Warning: some people may find the accompanying footage distressing.
Thousands more US marines are on their way here to Haiti in a fresh effort to rush food and medical assistance to the people who need it the verty most.
Survivors are huddled in makeshift camps waiting for supplies. The UN has said for their own staff, even "minimal survival" is an issue.
Beyond the stricken capital of Port-au-Prince it is even more desperate. Many remote areas were almost totally destroyed.
One such area is Petit Goave where barely a single building remains standing. This is the town closest to the earthquake epicentre - there is still no aid here amid uncontrollable grief.
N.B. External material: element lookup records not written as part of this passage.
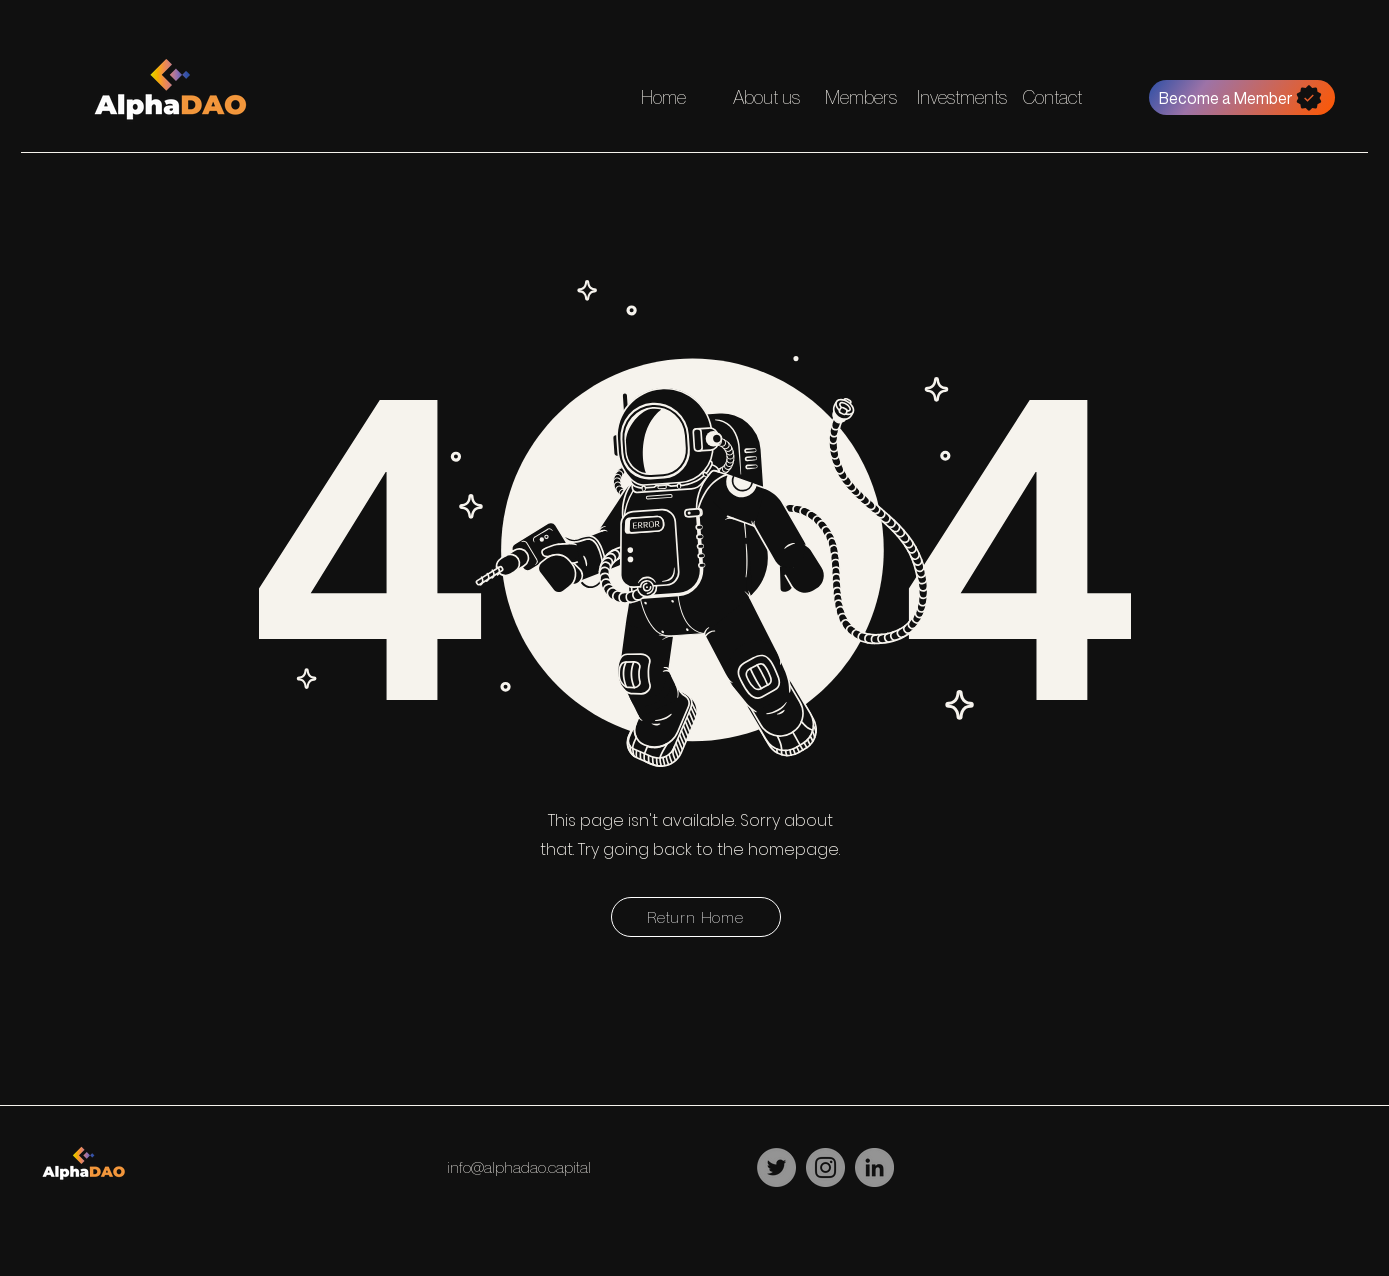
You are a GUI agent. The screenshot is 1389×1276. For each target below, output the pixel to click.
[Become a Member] (1242, 97)
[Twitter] (776, 1167)
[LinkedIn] (874, 1167)
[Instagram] (825, 1167)
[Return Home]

American Aaron Rooks, who lives nearby, is helping with the search by driving a digger through the rubble.
He told Channel 4 News: "It's pretty grim. At this point they don't want to handle the bodies, so I'm having to actually lift them out of the rubble with the bucket.
"After a few bodies, I go around and bury them in the cemetery."
For more Channel 4 News coverage of Haiti earthquake
- UN urges patience as Haiti frustrations rise
- Haiti’s streets transformed into camps
- Haiti: are the images too explicit?
- Survivors pulled from the rubble
- Bodies buried in mass graves
- Blog: mountains to climb behind Haiti’s mountains
US troops are protecting aid handouts and the United Nations has sought extra peacekeepers to bolster security as looters attack wrecked shops.
Hundreds of scavengers have swarmed over wrecked stores in downtown Port-au-Prince, seizing goods and fighting among themselves.
"We do not have the capacity to fix this situation. Haiti needs help... the Americans are welcome here. But where are they? We need them here on the street with us," said a policeman.
Some 2,200 Marines with heavy earth-moving equipment, medical aid and helicopters are due to arrive within hours.
UN chief Ban Ki-moon has recommended that 1,500 police and 2,000 troops be added to the current 9,000-member UN peacekeeping mission in Haiti.